## INSTRUCTIONS FOR THE TASK
Return every record below exactly as given, images excluded.

## INPUT DATA
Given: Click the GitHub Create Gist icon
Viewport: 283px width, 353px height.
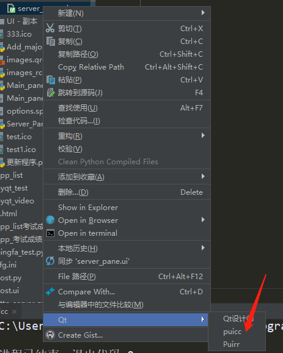Looking at the screenshot, I should [x=50, y=335].
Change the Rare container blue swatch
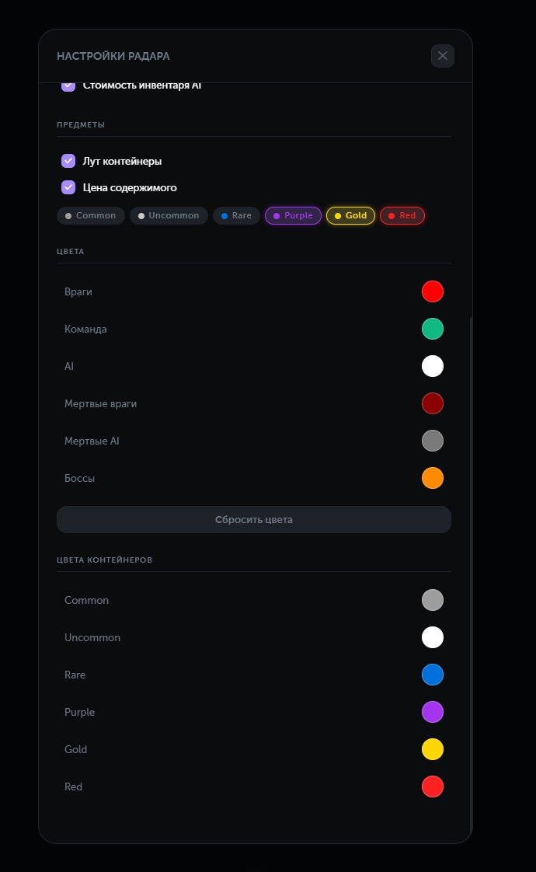 433,675
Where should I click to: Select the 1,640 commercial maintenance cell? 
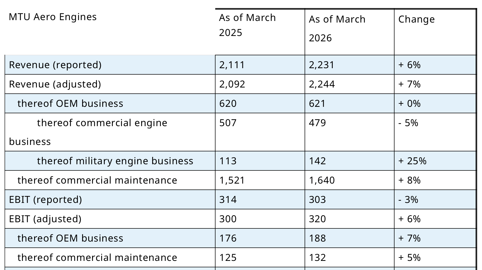322,180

## EXERCISE RESPONSE
Given: Click the GitHub Create Gist icon
Viewport: 283px width, 353px height.
Looking at the screenshot, I should [x=50, y=335].
Change the Rare container blue swatch
 433,675
Where should I click to: Select the 1,640 commercial maintenance cell? 
322,180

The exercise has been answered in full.